_INSTRUCTIONS_
1: Decide whether each statement below agrees with the passage about McLaughlin's new county commissioner role. Answer yes or no for each, and quote the deciding words from the passage.
(a) McLaughlin served as mayor of Hopewell Township in 2019 and 2020.
(b) The new Hopewell Valley Senior and Community Center has two grants from Mercer County.
(c) The effort to repopulate the Bristol-Myers Squibb facility has been completed.
2: Extend the passage about McLaughlin's new county commissioner role, picking up after its final sentence.

_SOURCE PASSAGE_
******
Sworn in on Jan. 6, McLaughlin is more than two weeks into her first three-year term as a county commissioner and comes into her new position having served Hopewell Township as a Township Committee member from 2017-21, and mayor in 2019 and 2020).

When McLaughlin was processing the transition and preparing for her swearing-in there are some Hopewell Township projects that remained very close to her heart and hard to turn over to the next incredibly capable set of people, she said.

“We worked really hard to repopulate the Bristol-Myers Squibb facility. The process is part of the way through, but not all of the way through. That is something really important to the people of Hopewell Township and frankly, now the people of Mercer County,” McLaughlin said. “Although it is in Hopewell Township it does affect the county tax base. I am hoping that I do not have to completely disengage, but some of that I will.”

Another project is the planning and development of a new Hopewell Valley Senior and Community Center.

“The county does have dollars in play. We have two grants from Mercer County. I am really hopeful that folks here will let me stay engaged on that,” McLaughlin said. “This is something I really care about and know will be useful to not only the people of Hopewell Township and Hopewell Valley, but attract other people, too.”

Affordable housing and the plan to dredge Hiohela pond are some additional items that are not quite finished that she is proud to have been a part of. She added she also wants to highlight Hopewell Township’s resiliency during the coronavirus pandemic, especially the first year in 2020.
******
[Stored records]
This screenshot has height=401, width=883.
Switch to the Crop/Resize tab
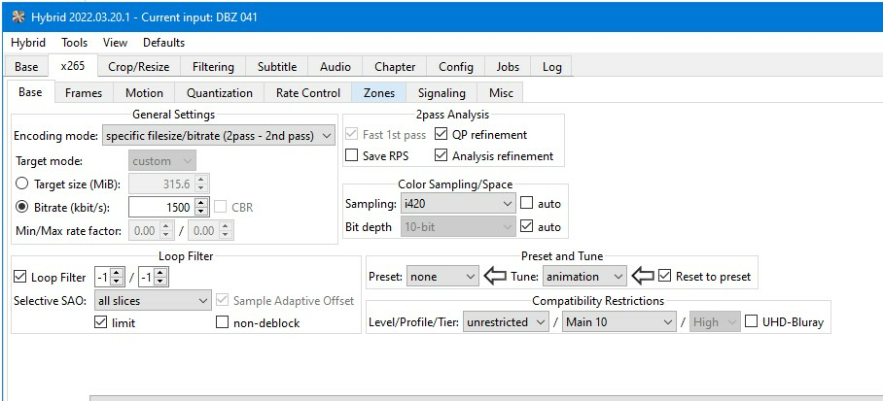click(139, 67)
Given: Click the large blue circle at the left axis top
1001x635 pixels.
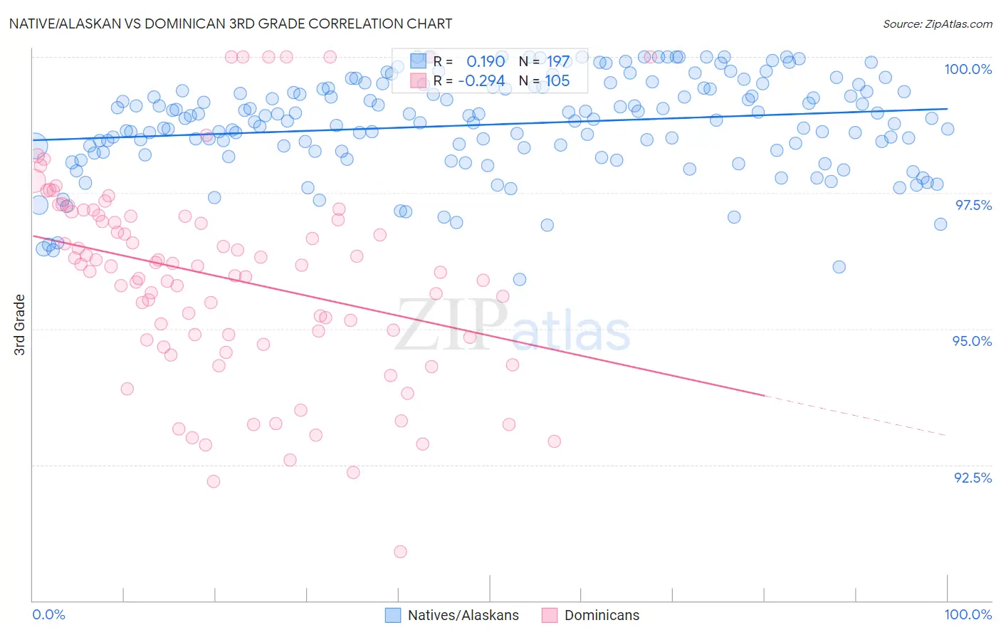Looking at the screenshot, I should pyautogui.click(x=34, y=147).
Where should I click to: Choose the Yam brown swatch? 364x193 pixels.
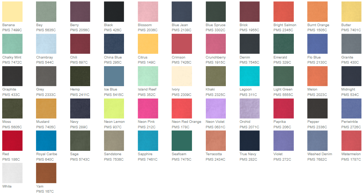coord(46,173)
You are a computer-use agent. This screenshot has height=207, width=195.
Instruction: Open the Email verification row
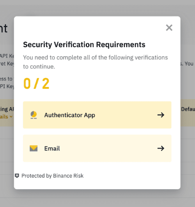97,148
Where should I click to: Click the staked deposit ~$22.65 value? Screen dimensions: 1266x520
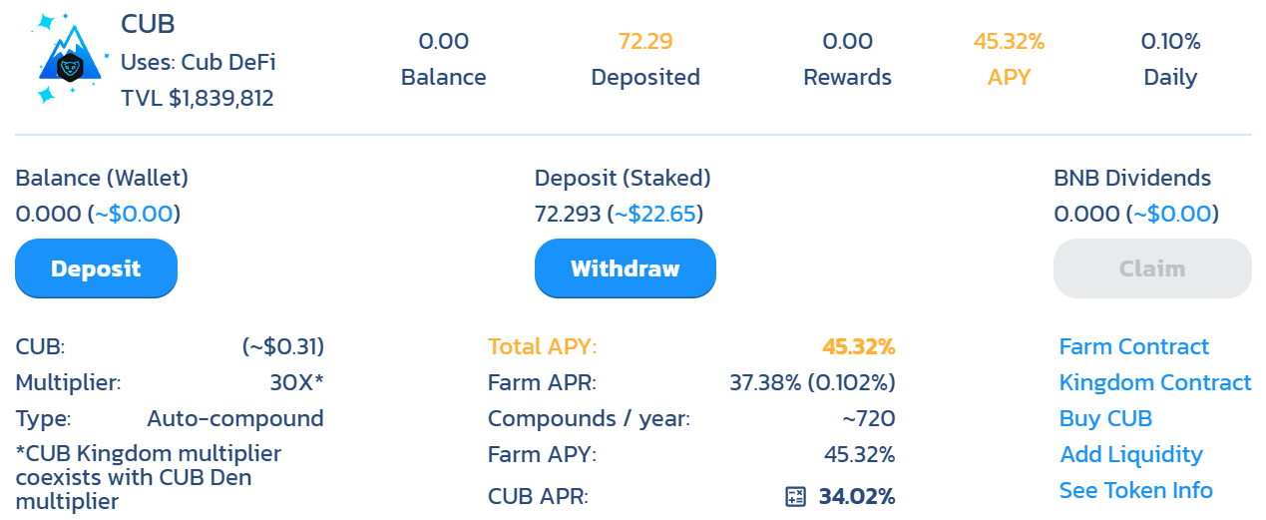(x=655, y=214)
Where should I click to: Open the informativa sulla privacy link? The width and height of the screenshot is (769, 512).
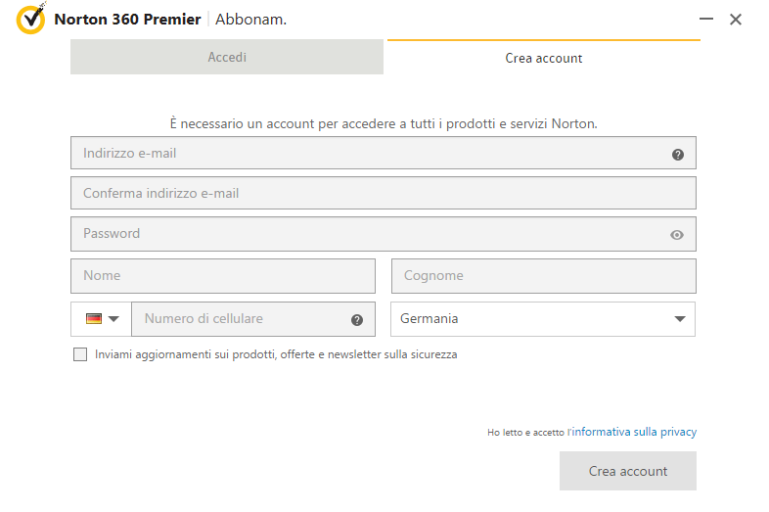pyautogui.click(x=634, y=432)
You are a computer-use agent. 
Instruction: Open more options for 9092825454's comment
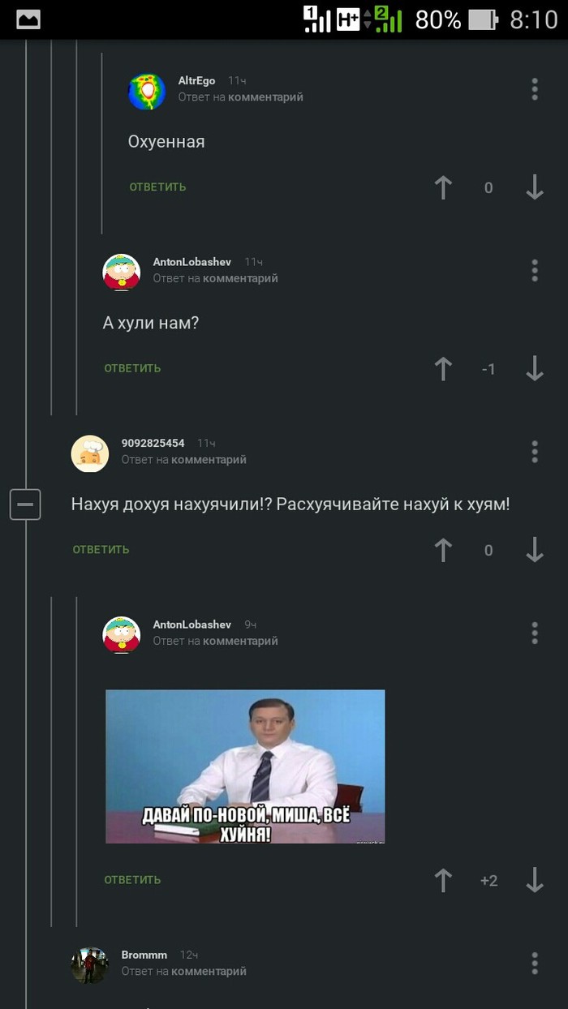535,452
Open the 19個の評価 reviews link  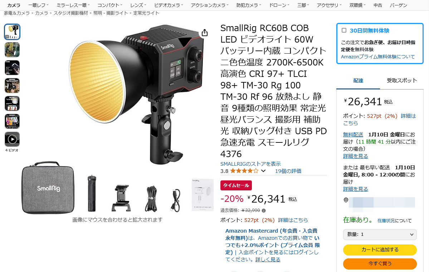click(288, 171)
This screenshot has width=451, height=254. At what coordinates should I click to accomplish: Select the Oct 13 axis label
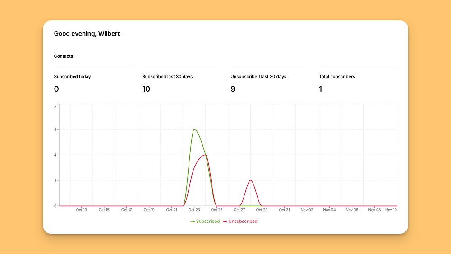[81, 210]
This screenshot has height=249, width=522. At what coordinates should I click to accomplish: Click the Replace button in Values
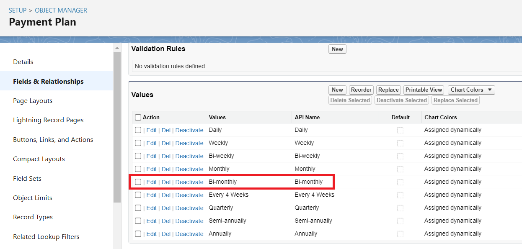point(388,90)
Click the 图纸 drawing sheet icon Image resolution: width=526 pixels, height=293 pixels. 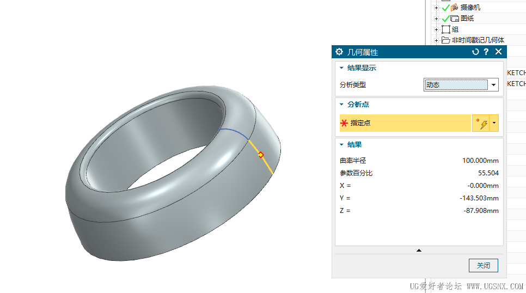455,19
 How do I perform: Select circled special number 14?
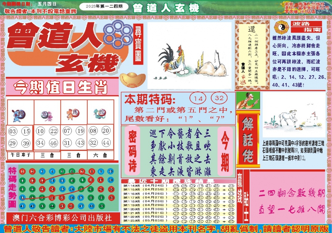click(x=199, y=99)
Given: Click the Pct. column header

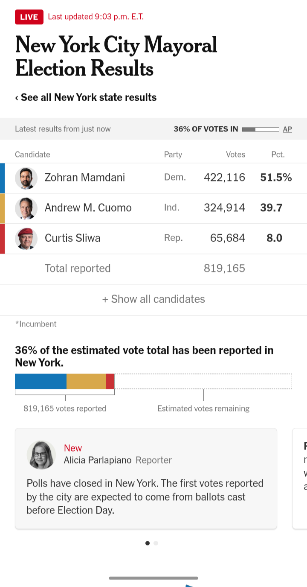Looking at the screenshot, I should point(278,155).
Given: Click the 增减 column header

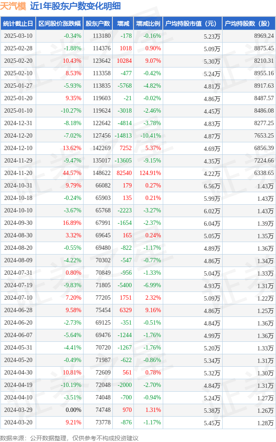Looking at the screenshot, I should pos(123,23).
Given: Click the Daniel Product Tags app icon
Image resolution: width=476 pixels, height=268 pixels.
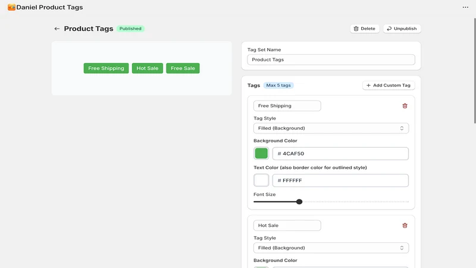Looking at the screenshot, I should 11,7.
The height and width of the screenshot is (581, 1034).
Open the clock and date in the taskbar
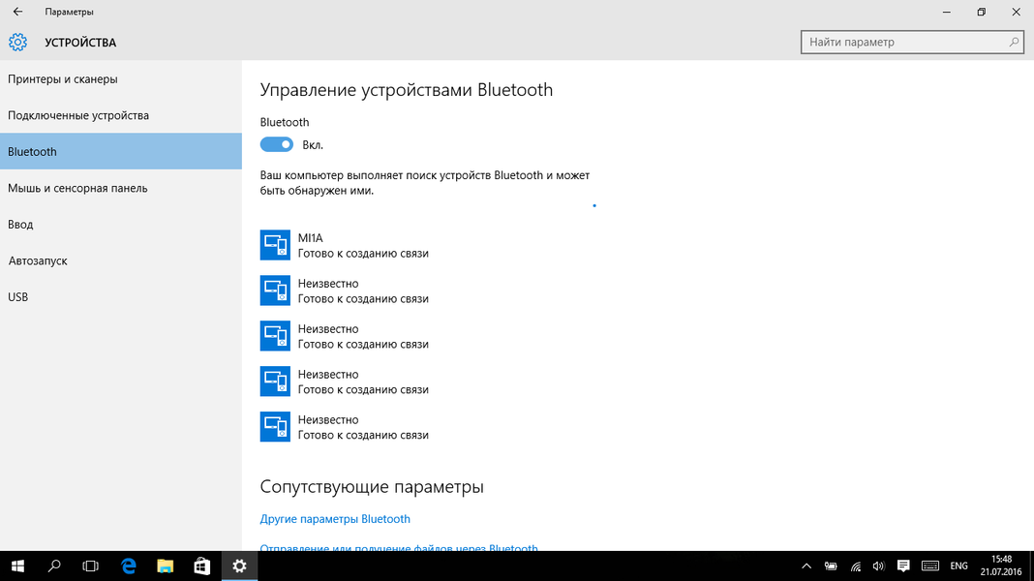point(1002,566)
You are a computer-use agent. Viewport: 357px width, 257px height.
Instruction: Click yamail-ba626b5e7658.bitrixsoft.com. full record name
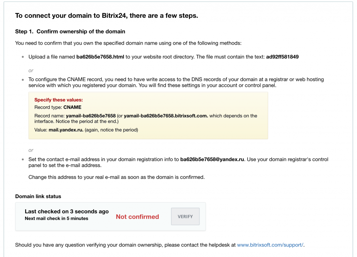166,116
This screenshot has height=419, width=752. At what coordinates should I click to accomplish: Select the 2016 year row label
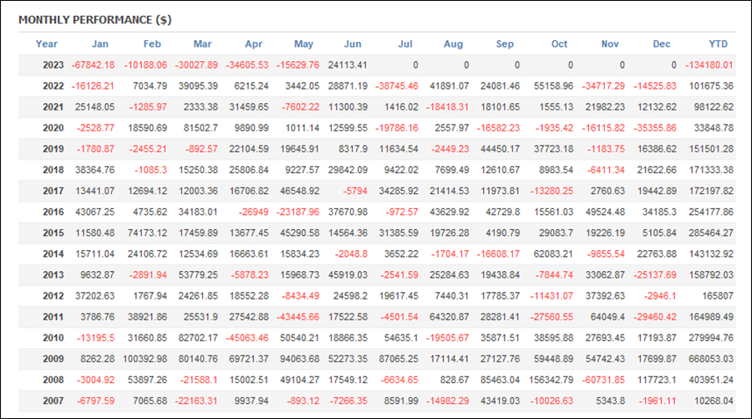point(53,212)
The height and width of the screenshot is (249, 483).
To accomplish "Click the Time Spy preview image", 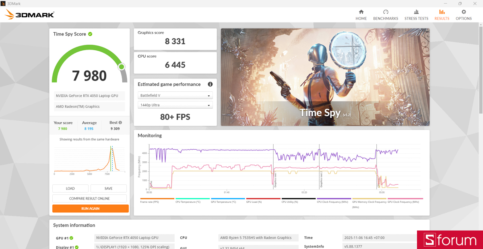I will [325, 77].
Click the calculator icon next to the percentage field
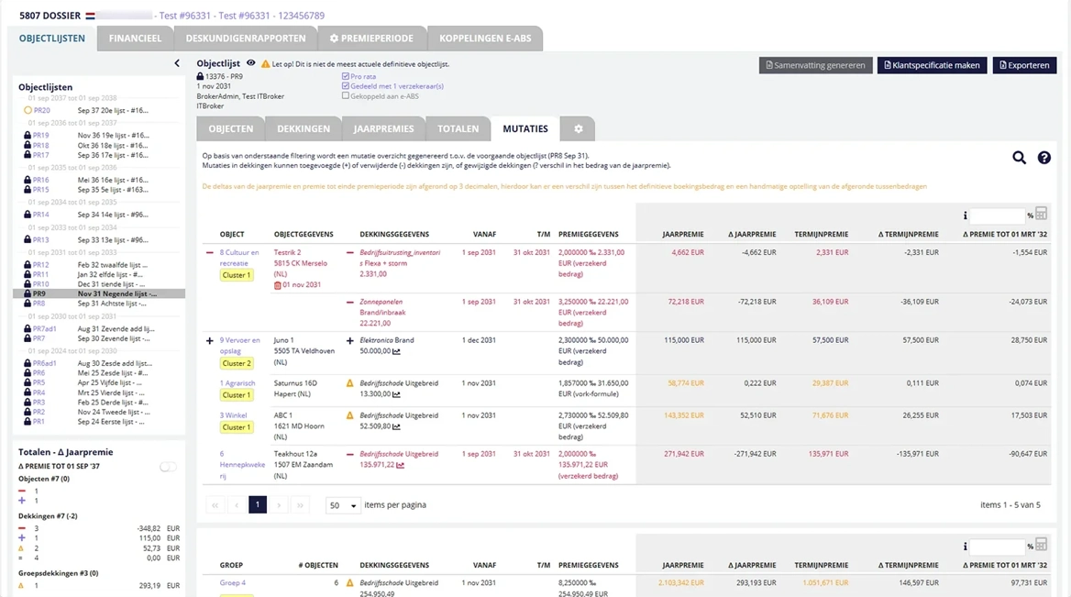1071x597 pixels. 1041,214
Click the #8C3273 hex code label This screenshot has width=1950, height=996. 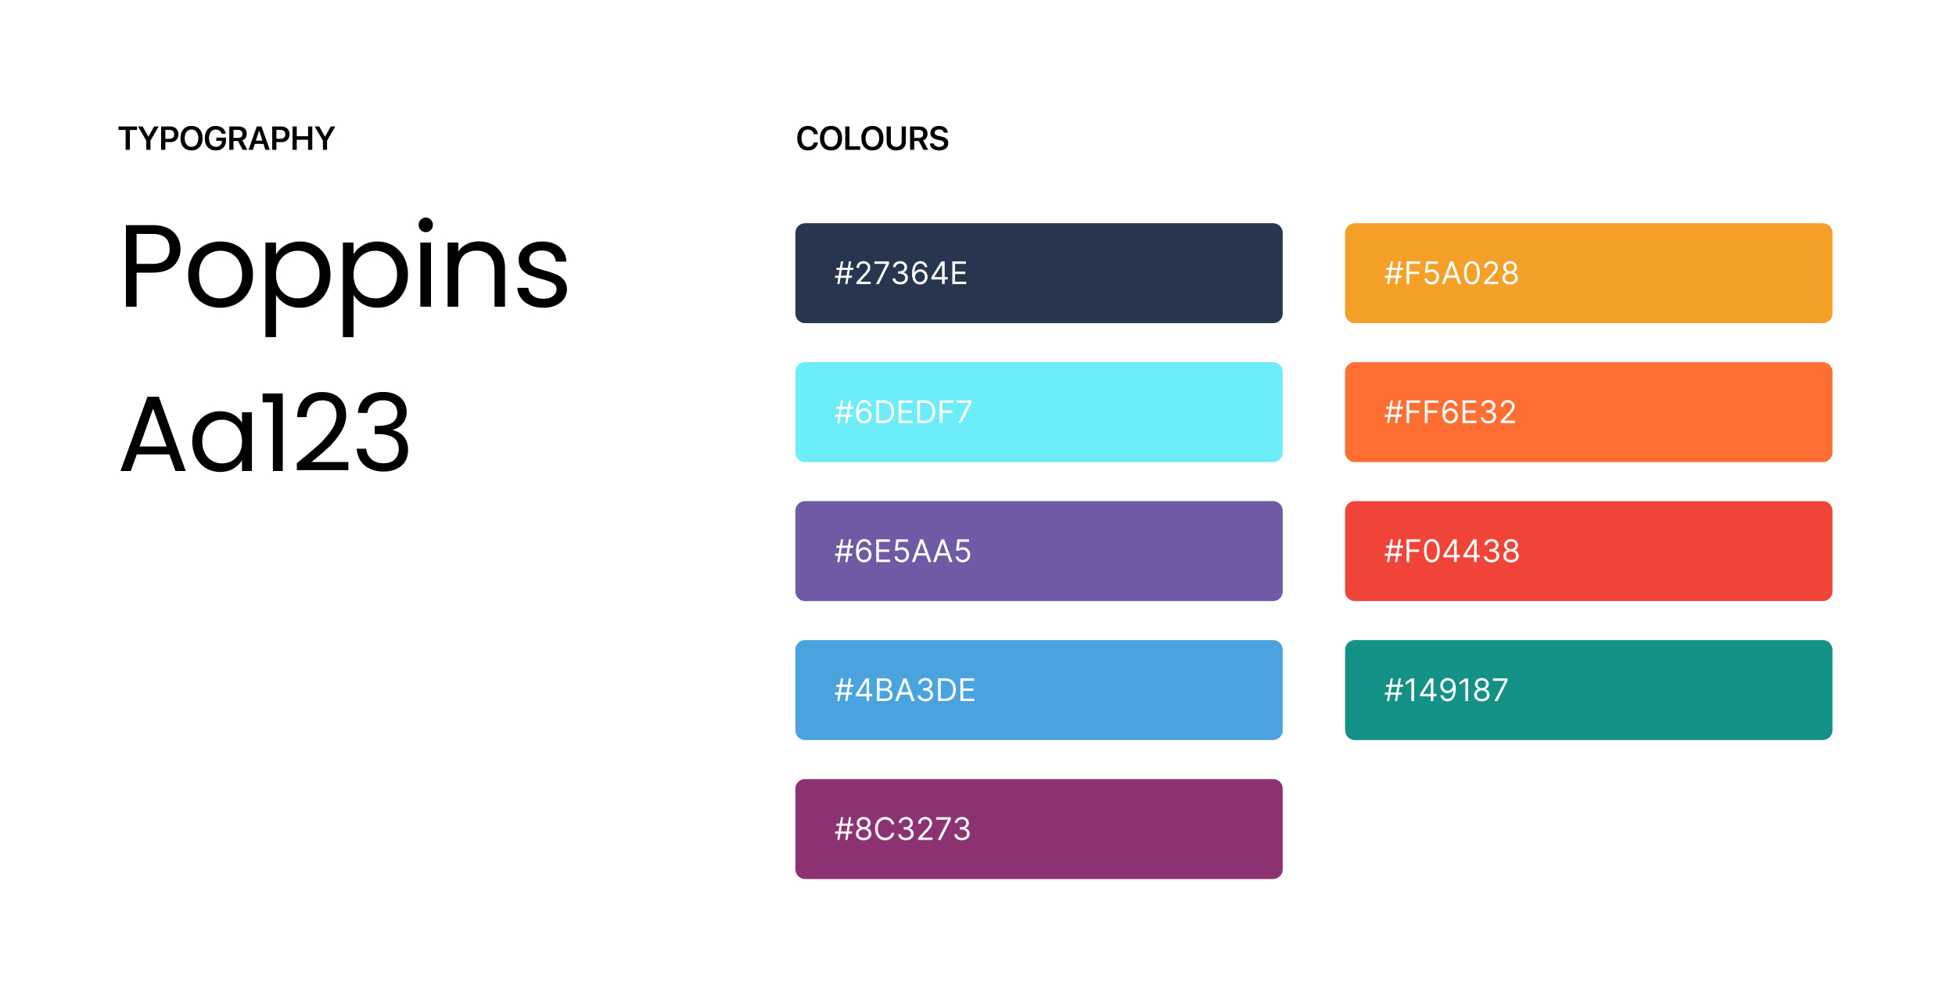903,829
******
_RESPONSES BY ITEM NUMBER_
1:
(a) Yes: "and mayor in 2019 and 2020"
(b) Yes: "We have two grants from Mercer County."
(c) No: "The process is part of the way through, but not all of the way through."

2:
“The job is never finished, but I feel good about the part I got to play for what we did over the last five years,” she said. “I am confident that the team that is in place will very capably manage whatever else is left and the challenges that will come.”

McLaughlin said she seriously started thinking about a run to serve on the County Commissioners following a transition to her role as a member of the Township Committee after her time as mayor in 2020.

“I realized that I had a lot of ideas and energy to serve a broader group of people. So much of what goes on in Hopewell Township is affected by what goes on in the rest of the county,” she said. “I was ready to look at government and service to people from a different perspective. The county just has so many resources and the ability to really impact so many more people’s daily lives.”

McLaughlin said she is thrilled to be able to join the Board of County Commissioners.

“They know their stuff, they are hard working, they are dedicated and I think it will be a lot of fun and is an honor to join them,” she said.

McLaughlin becoming commissioner left her seat vacant on the Township Committee. Members of the Township Committee unanimously voted to appointed David Chait to fill her unexpired term ending in late December 2022 on Jan. 10.